[[ STORED DATA open ]]

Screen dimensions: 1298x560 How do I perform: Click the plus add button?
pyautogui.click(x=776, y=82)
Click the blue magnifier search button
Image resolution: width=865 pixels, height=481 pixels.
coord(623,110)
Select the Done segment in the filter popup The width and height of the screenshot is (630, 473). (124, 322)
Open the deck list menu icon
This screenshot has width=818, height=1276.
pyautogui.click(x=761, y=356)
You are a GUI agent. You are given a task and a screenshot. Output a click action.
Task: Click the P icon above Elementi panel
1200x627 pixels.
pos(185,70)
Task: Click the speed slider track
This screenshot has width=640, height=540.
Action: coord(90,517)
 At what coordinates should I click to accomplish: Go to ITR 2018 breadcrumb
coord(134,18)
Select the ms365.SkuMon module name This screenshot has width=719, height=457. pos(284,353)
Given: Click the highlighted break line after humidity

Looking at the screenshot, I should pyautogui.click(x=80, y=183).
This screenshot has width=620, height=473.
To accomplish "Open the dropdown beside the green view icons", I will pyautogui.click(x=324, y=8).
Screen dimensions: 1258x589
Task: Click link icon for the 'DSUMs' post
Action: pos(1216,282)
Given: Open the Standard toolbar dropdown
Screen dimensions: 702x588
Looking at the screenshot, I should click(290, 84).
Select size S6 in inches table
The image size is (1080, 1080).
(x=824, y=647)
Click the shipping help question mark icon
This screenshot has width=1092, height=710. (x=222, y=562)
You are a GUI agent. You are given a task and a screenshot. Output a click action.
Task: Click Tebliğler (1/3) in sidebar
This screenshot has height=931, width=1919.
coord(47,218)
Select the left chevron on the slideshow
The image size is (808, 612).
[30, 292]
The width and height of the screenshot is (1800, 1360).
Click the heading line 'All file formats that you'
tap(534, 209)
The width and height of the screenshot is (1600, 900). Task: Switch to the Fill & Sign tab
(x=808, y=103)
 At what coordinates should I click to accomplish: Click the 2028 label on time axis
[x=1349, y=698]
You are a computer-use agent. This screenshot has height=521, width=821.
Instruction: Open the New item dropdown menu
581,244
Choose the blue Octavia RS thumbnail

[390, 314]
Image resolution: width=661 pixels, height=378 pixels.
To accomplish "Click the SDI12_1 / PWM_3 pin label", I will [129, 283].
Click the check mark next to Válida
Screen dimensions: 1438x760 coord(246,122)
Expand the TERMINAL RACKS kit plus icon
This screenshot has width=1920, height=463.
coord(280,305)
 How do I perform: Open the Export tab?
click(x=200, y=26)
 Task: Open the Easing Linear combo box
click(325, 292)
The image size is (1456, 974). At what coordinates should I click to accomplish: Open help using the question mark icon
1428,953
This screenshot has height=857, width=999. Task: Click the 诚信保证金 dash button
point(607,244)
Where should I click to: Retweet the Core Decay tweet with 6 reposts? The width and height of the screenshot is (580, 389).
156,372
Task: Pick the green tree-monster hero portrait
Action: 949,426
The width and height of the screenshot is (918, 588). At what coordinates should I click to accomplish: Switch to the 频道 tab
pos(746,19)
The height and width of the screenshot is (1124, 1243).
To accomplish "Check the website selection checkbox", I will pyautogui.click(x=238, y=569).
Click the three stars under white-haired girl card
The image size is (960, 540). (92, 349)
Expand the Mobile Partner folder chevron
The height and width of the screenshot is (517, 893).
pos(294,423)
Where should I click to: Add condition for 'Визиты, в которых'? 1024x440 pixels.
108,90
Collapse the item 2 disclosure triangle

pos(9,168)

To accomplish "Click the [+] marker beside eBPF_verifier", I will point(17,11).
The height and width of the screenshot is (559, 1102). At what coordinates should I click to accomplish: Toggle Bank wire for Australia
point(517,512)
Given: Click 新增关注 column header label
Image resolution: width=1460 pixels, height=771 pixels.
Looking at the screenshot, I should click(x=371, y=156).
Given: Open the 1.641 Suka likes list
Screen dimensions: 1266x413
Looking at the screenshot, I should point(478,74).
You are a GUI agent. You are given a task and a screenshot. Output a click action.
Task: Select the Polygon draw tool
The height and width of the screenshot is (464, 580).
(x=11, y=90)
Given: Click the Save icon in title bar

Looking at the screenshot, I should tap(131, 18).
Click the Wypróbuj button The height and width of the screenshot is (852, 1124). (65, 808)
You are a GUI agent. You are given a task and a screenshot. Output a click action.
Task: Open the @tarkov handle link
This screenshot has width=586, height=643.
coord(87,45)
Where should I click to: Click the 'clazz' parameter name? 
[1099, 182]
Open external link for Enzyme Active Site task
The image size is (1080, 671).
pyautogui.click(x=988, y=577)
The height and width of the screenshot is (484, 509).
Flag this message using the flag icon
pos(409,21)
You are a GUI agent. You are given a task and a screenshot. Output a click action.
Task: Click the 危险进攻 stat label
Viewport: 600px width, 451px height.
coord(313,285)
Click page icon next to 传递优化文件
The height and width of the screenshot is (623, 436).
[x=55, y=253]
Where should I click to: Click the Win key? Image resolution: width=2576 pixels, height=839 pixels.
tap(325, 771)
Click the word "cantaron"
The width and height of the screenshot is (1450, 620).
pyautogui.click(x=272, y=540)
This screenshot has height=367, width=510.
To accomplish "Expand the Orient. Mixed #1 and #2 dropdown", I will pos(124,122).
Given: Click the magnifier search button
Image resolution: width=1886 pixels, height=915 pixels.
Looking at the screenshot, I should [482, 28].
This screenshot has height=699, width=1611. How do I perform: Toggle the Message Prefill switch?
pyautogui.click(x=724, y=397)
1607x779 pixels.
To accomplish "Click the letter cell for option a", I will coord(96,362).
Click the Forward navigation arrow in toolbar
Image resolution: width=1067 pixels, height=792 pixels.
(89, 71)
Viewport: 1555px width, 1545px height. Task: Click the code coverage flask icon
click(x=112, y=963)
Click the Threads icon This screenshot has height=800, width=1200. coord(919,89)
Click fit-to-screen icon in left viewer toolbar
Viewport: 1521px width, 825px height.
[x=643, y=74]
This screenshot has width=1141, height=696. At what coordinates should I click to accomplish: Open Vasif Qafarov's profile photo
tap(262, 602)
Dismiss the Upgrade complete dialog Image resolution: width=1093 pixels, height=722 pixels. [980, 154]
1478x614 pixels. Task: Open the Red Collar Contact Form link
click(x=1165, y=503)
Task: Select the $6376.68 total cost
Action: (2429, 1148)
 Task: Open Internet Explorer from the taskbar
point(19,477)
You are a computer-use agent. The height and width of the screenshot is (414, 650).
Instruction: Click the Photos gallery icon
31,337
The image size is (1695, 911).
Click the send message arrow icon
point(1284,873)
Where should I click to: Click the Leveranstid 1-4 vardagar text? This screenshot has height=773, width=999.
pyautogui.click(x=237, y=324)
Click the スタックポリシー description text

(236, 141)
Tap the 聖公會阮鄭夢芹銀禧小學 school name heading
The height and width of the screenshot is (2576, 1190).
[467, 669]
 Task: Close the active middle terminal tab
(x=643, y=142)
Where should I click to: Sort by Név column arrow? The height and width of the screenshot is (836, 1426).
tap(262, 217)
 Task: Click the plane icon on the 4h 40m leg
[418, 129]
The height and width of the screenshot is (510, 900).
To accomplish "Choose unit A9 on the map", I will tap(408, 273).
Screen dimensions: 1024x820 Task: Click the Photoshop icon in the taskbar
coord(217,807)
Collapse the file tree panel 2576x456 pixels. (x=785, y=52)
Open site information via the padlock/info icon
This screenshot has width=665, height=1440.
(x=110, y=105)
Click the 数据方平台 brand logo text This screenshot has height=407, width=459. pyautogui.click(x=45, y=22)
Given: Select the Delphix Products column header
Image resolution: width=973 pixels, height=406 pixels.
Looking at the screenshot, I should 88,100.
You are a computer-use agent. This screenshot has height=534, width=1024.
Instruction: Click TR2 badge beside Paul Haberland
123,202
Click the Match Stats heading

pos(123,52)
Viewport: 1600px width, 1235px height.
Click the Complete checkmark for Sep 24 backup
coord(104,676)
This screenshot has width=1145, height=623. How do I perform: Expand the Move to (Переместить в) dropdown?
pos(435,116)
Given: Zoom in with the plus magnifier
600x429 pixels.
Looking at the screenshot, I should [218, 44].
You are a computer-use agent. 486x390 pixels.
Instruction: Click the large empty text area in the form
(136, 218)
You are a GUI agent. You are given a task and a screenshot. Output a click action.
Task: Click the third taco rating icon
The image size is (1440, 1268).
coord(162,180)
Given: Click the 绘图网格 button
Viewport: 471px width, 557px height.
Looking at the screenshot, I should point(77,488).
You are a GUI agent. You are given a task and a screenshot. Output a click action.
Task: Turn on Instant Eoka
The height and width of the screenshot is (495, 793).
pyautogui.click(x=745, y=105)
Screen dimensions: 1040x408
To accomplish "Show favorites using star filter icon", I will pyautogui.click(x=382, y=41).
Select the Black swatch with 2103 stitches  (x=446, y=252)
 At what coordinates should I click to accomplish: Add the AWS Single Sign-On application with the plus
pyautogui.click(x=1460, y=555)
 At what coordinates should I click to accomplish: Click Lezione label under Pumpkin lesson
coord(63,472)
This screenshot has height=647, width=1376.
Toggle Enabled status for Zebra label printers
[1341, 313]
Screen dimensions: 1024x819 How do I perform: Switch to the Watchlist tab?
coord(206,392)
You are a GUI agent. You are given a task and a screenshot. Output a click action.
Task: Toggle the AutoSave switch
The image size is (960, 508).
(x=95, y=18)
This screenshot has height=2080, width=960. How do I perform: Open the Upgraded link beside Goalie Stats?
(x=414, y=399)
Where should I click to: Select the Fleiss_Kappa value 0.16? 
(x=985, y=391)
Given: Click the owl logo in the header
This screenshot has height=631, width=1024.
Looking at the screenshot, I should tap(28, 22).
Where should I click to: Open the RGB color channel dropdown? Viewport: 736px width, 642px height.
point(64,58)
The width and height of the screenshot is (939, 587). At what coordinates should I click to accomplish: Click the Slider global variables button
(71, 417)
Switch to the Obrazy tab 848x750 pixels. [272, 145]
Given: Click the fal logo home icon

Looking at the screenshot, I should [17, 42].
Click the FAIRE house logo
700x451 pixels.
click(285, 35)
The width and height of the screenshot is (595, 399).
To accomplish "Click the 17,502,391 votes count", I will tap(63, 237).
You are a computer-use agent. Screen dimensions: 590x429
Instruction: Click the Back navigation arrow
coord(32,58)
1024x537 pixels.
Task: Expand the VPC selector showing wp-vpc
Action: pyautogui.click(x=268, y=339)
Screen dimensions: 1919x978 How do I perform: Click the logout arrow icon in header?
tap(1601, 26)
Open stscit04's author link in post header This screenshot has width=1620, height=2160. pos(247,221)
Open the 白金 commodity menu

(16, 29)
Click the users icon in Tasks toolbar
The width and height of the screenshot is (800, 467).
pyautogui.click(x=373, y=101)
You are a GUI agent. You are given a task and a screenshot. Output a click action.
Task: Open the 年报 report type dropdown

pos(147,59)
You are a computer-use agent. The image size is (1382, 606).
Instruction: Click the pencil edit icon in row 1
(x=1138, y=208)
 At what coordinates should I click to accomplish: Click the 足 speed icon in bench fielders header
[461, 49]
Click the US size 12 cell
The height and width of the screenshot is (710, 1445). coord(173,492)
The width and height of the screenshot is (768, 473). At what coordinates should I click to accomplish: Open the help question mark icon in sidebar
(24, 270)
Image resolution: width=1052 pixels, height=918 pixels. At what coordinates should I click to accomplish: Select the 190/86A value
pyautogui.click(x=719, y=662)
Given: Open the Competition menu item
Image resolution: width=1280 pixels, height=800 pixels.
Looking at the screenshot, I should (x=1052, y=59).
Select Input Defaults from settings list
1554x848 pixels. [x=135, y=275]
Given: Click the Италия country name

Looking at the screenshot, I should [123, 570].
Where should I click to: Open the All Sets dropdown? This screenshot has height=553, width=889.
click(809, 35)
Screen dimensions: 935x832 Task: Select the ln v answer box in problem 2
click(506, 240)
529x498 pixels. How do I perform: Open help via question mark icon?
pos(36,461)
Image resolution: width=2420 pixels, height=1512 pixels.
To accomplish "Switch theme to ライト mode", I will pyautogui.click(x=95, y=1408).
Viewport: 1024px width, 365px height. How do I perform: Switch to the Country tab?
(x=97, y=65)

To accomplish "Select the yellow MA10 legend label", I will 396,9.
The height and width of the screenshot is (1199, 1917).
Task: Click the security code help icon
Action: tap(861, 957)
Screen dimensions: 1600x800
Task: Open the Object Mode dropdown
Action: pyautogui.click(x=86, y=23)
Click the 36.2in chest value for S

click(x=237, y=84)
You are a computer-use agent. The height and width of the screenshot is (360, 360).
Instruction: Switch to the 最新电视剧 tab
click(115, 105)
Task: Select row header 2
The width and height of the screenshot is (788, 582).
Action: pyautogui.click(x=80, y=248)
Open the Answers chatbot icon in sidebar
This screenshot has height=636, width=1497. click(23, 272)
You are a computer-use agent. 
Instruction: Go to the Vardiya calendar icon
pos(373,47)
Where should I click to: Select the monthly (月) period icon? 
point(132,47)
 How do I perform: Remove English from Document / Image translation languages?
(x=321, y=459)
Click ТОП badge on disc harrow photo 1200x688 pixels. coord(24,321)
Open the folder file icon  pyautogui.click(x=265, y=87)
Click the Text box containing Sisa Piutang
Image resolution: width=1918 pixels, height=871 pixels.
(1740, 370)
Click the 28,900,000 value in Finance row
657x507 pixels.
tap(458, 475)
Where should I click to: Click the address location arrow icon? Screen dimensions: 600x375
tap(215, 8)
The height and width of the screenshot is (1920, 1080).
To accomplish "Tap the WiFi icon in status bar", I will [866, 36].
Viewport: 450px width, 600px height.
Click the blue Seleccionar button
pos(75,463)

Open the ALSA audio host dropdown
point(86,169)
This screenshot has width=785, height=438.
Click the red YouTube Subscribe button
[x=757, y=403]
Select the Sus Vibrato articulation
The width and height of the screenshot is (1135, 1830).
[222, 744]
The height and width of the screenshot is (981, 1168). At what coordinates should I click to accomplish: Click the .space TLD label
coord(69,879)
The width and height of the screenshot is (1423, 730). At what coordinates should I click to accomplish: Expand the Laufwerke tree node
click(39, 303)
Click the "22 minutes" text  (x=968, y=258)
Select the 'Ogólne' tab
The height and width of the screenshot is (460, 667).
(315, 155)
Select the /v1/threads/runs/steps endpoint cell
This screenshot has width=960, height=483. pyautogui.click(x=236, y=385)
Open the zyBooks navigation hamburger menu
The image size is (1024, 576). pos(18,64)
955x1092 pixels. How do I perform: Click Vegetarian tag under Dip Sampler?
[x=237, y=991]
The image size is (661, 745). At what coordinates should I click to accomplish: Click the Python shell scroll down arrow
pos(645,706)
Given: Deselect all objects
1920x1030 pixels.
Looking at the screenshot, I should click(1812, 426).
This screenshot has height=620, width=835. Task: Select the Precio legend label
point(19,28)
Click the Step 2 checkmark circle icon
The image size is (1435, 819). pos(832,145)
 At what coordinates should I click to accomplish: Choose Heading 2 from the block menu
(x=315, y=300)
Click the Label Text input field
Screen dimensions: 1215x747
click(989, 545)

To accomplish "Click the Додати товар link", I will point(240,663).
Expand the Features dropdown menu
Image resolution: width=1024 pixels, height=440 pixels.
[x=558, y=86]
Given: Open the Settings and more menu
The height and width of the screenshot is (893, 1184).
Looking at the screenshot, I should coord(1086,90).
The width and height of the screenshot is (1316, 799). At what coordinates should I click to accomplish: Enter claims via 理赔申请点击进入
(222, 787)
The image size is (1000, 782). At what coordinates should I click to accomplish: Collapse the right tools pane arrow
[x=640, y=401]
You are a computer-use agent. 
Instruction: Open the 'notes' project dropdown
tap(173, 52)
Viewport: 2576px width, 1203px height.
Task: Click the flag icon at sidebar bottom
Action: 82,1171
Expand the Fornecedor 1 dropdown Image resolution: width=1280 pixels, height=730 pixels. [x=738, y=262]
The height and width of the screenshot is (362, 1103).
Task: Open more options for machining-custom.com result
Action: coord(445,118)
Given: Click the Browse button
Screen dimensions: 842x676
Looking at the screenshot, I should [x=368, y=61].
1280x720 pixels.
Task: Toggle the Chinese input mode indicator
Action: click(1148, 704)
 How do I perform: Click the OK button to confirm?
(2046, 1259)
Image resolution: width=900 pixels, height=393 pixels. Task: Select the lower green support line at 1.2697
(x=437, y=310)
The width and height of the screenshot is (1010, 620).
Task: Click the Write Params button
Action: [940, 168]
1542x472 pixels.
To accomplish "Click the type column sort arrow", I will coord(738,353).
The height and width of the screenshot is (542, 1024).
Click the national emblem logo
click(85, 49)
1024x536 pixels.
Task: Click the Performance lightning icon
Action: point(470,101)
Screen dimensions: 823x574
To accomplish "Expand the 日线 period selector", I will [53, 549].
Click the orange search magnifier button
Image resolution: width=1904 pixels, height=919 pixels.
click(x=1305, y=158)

[[ STORED DATA closed ]]

> _BRIEF_
Your task is to copy each line of the material that contains the word "computer".

> _COMPLETED EXERCISE_
You are a computer-use agent. This screenshot has height=521, width=821.
You are a computer-use agent. The height and width of the screenshot is (414, 650).
You are a computer-use agent. This screenshot has height=534, width=1024.
You are a computer-use agent. 486x390 pixels.
You are a computer-use agent. Screen dimensions: 590x429
You are a computer-use agent. The image size is (1382, 606).
You are a computer-use agent. The height and width of the screenshot is (360, 360).
You are a computer-use agent. 
You are a computer-use agent. 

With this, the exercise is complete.